Anyone willing to share an estimate how cost will come down each year as hardware keeps improving and possible new methodologies are found?
Personally I would not be surprised if it is possible to train the same dataset for half the cost 12 months from now.
It requires a breakthrough in software in finding new efficient methods in training, fine-tuning, these AI models which currently there is no way around it other than training the whole thing and burning millions in the process.
Until then, unless you are a big tech company that can eat the cost, it doesn't seem wise to waste your entire VC money on expensive fine-tuning and inference costs as your AI model scales to millions.
We're already starting to see that with a few projects and I think once the scale tips such that it becomes practical to train something of GPT 4 quality with < $10k, the main focus of current research will shift to generating new models trained on commodity hardware.
My true hope is that the entire problem domain eventually ends up falling within the range of commodity hardware and FANG finds it can't really add any value (other than perhaps convenience) regardless of their superior compute resources, resulting in massive democratization of this technology.
That will of course open things up and make LLMs more accessible to bad actors, but this is ultimately a much better thing than the likes of FANG / OpenAI / etc being the sole gatekeepers of this tech. Just like Google has very little real motivation to fight click-fraud (there have been rumors for years that it is responsible for a double-digit percent of their revenue), these mega corporations will have very little real motivation to stop "bad actors" from paying to use their APIs, so the democratized situation is the less Orwellian one ultimately, since bad actors are going to use it either way.
Going from that to the dozens to hundreds of milliseconds of latency on the internet, or the hours if you do classical SETI@Home, is a big step. There are people working on it though.
Also gradient updates from all nodes would need to get combined at least every few training steps, and it would take a while to sync all gradient updates across the network.
I mean, don't get me wrong, I'm all for improvements in AI efficiency, but maybe there isn't that much low-hanging fruit to pick? Tons of papers get published on transformers optimization techniques and barely any of them seem to stick.
Next thoughts are how to "SETI model training", distributing compute to idle resources around the world.
This. Most startups claiming to be AI companies (90%) won't dare to bother train or fine tune AI models due to the massive costs involved in doing so and will just take an off the self model from HuggingFace anyway.

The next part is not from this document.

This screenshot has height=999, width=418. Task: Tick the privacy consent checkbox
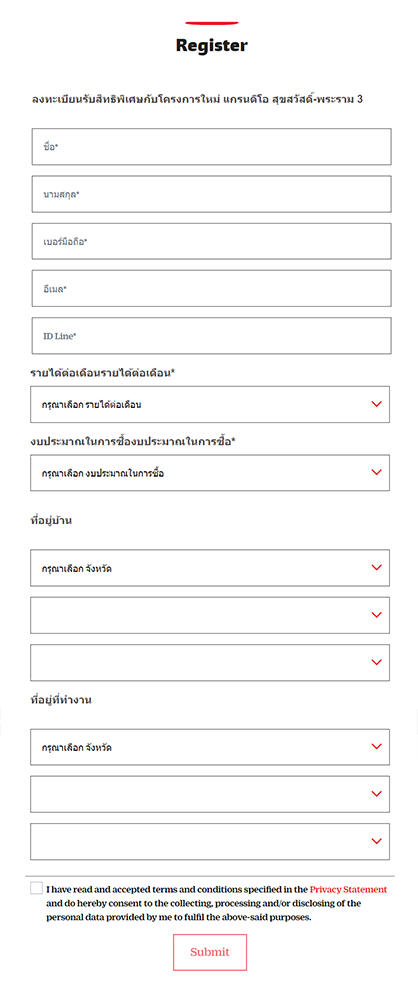coord(36,888)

But what the AI bros won't tell you is that there is the incredible amount of risk when it all goes wrong after training as you pointed out. That is $20M down the drain if the results are sub-optimal and it is even worse when the 'researchers' cannot explain the reasoning behind the 'AI' underperforming other than it is just 'hallucinating' or just flat out buggy.
This training route is only available to those who can afford to foot the cost, but it is still a giant waste of electricity and effort in the end thanks to the decade-log inefficiencies and no better alternatives to these operations (training, fine-tuning, inference, etc) in deep learning.

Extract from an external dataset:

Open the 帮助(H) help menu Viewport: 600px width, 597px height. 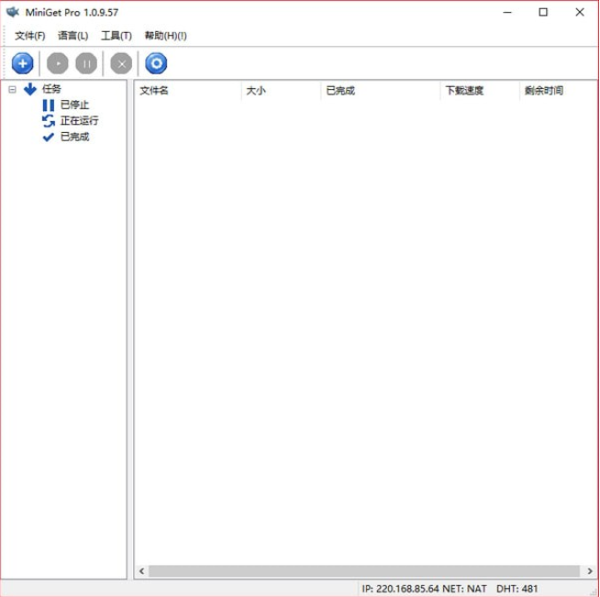click(165, 36)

I'm planning an all-in strategy with AI but I believe the next 2 years will be lean. Hopefully by then the price for fine-tuning will have come down enough for medium sized businesses outside of the early adopter niche to give it a try. We'll have a couple of rounds of failures and successes so most people will have a decent roadmap to building successful products (and avoiding complete failures). We should also have a significant ecosystem of options in both OSS and commercial variations.
I feel like this is equivalent to the Internet in 1998. We're looking at the Yahoo's, the AOLs, and the Pets.com crop of businesses. But things won't really heat up for a while. Still plenty of time to grow into this space.
Is it really their infrastructure or are they using a cloud provider and this wraps it up and provides convenience for a price?
It does seem like they should run their own storage nodes, with the sheer quantity of models they host...
Typically, small companies get rebates on NVIDIA GPUs, but big established ones do not. So I would expect a startup with 100 GPUs to pay less per GPU than Azure.